Docs / Key Concepts / Memory & Context

Memory & Context

Your assistant remembers you. Not just within a single conversation, but across days, weeks, and months. Here's how.

Two types of memory

Your assistant has two ways of remembering things:

1. Workspace files (structured, persistent)

These are the files in ~/.vellum/workspace/ that store organized information:

  • USER.md — Facts about you (name, location, preferences, projects)
  • SOUL.md — Behavioral rules and personality
  • IDENTITY.md — Your assistant's own identity

Your assistant reads these files at the start of every conversation. They're the baseline context that makes it feel like it knows you. Your assistant also updates them as it learns new things about you.

2. Long-term memory (searchable, associative)

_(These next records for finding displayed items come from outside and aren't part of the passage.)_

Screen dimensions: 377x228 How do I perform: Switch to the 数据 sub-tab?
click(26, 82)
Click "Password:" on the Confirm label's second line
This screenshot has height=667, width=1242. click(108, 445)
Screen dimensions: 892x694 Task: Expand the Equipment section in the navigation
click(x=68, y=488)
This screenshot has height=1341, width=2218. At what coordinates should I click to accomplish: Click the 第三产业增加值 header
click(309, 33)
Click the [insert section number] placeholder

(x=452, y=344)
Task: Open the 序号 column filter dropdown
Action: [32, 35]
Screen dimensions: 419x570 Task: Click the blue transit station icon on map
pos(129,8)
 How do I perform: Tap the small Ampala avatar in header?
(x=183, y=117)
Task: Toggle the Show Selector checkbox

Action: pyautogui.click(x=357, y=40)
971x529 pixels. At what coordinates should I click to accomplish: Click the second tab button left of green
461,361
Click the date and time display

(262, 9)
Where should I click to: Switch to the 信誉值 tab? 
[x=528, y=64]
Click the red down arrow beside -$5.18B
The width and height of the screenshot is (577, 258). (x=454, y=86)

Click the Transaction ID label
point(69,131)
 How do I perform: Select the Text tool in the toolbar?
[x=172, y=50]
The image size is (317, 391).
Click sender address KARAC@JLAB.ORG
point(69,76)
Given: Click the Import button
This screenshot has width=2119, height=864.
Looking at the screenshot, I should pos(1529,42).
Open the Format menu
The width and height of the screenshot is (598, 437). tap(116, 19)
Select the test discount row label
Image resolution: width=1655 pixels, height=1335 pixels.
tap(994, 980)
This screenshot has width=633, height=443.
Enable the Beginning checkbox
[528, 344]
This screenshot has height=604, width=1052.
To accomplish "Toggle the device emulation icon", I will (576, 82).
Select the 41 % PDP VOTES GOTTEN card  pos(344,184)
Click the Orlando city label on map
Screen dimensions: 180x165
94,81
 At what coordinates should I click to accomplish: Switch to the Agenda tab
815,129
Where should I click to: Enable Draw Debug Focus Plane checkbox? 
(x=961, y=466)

Beyond workspace files, your assistant has a memory system that works more like... well, memory. It can:

  • Save facts — “Marina is working on Project Moonshot”
  • Save preferences — “Marina hates morning meetings”
  • Save decisions — “We decided to use TypeScript for the new skill”
  • Save learnings — “The Gmail API paginates at 100 results”

These memories are searchable. When you mention Project Moonshot three weeks later, your assistant can recall everything it saved about it. You don't have to re-explain context.

How it decides what to remember

Your assistant doesn't save everything. That would be noisy and useless. It saves things when:

  • You share a personal fact or preference (“I'm a vegetarian”)
  • You make a decision worth tracking (“Let's go with option B”)
  • It learns something non-obvious from a task (“This API requires a specific header format”)
  • You correct its behavior (“Don't be so formal in emails”)
  • Something seems important for future interactions

It's designed to err on the side of remembering too little rather than too much. If you want it to remember something specific, just say so:

“Remember that my dentist appointment is on March 15th.”
“Save this: the project deadline is end of Q2.”

How context works in a conversation

Every time you send a message, your assistant assembles a bundle of context:

  1. The current conversation — Everything you've said and it's responded in this session
  2. Workspace files — SOUL.md, USER.md, IDENTITY.md (read fresh each turn)
  3. Relevant memories — It searches its long-term memory for anything related to your message
  4. Skill instructions — If a skill is loaded, its instructions are included
  5. Your message — What you just said

All of this gets sent to the AI model together. That's how your assistant can respond with awareness of who you are, what you've discussed before, and what's relevant right now.

Managing your memories

You have full control over what your assistant remembers:

  • Ask what it knows: “What do you remember about me?” or “What do you know about Project Moonshot?”
  • Correct mistakes: “Actually, I prefer tea, not coffee.” (It'll update the memory)
  • Delete memories: “Forget what I told you about my dentist appointment.”
  • Read the files directly: Open USER.md or any workspace file in a text editor and change whatever you want.

Privacy note

Memories are stored locally on your machine. They're part of your workspace. They don't get synced to a cloud, shared with other users, or used to train AI models.

However, memories are included in the context sent to the AI model when they're relevant to a conversation. This is how your assistant “thinks” with your context. It's the same trade-off we keep mentioning: local storage, cloud thinking.

🫣 Practically speaking: If you tell your assistant something sensitive, it may save it as a memory and include it in future AI model calls when relevant. If that concerns you, you can ask it to forget specific things, or edit your workspace files directly to remove anything you don't want persisted.